(Element lookup records)
########################################

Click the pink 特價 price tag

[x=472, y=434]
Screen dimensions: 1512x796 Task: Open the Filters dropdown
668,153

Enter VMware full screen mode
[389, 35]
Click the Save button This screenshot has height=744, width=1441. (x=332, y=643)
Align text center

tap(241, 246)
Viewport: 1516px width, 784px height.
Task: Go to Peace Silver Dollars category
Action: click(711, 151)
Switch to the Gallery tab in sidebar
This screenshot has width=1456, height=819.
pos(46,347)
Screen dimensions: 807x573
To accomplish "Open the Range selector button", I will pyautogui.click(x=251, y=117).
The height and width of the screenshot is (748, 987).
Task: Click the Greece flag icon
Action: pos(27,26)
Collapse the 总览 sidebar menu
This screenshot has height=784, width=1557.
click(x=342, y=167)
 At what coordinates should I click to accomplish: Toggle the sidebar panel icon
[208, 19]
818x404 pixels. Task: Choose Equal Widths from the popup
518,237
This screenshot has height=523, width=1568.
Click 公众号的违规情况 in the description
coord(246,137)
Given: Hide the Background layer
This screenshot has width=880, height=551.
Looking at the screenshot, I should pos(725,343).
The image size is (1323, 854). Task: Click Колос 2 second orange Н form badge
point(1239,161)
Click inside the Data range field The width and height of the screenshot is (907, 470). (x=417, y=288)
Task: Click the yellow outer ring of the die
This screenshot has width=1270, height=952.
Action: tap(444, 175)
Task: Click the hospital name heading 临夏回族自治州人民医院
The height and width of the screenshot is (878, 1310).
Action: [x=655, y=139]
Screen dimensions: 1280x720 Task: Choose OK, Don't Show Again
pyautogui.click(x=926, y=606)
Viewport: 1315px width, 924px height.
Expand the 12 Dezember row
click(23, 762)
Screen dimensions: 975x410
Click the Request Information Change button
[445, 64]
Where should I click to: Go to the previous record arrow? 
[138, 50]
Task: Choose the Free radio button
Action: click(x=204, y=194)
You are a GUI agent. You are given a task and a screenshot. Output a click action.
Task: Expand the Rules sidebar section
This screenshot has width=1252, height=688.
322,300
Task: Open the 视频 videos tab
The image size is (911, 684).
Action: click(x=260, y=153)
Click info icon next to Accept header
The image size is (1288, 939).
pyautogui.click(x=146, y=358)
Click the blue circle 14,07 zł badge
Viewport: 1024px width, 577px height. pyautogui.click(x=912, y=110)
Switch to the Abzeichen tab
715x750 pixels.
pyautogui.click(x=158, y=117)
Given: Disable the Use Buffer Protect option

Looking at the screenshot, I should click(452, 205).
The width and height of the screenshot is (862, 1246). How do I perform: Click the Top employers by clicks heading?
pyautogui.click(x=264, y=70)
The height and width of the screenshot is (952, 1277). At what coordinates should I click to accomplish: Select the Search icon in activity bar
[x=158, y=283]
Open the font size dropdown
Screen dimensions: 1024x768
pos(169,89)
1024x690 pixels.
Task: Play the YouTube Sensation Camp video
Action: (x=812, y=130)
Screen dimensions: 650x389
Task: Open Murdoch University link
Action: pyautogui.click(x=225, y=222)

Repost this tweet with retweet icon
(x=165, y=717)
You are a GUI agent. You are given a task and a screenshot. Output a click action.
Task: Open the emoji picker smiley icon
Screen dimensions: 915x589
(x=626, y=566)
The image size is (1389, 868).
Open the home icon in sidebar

########################################

◆ AIM ◆
Copy out the records word for word, starting at the first line and ending at the line that contains "Action: [x=655, y=139]", with both of those lines included.

◆ RESULT OF THE TASK ◆
Click the pink 特價 price tag

[x=472, y=434]
Screen dimensions: 1512x796 Task: Open the Filters dropdown
668,153

Enter VMware full screen mode
[389, 35]
Click the Save button This screenshot has height=744, width=1441. (x=332, y=643)
Align text center

tap(241, 246)
Viewport: 1516px width, 784px height.
Task: Go to Peace Silver Dollars category
Action: click(711, 151)
Switch to the Gallery tab in sidebar
This screenshot has width=1456, height=819.
pos(46,347)
Screen dimensions: 807x573
To accomplish "Open the Range selector button", I will pyautogui.click(x=251, y=117).
The height and width of the screenshot is (748, 987).
Task: Click the Greece flag icon
Action: pos(27,26)
Collapse the 总览 sidebar menu
This screenshot has height=784, width=1557.
click(x=342, y=167)
 At what coordinates should I click to accomplish: Toggle the sidebar panel icon
[208, 19]
818x404 pixels. Task: Choose Equal Widths from the popup
518,237
This screenshot has height=523, width=1568.
Click 公众号的违规情况 in the description
coord(246,137)
Given: Hide the Background layer
This screenshot has width=880, height=551.
Looking at the screenshot, I should pos(725,343).
The image size is (1323, 854). Task: Click Колос 2 second orange Н form badge
point(1239,161)
Click inside the Data range field The width and height of the screenshot is (907, 470). (x=417, y=288)
Task: Click the yellow outer ring of the die
This screenshot has width=1270, height=952.
Action: tap(444, 175)
Task: Click the hospital name heading 临夏回族自治州人民医院
The height and width of the screenshot is (878, 1310).
Action: [x=655, y=139]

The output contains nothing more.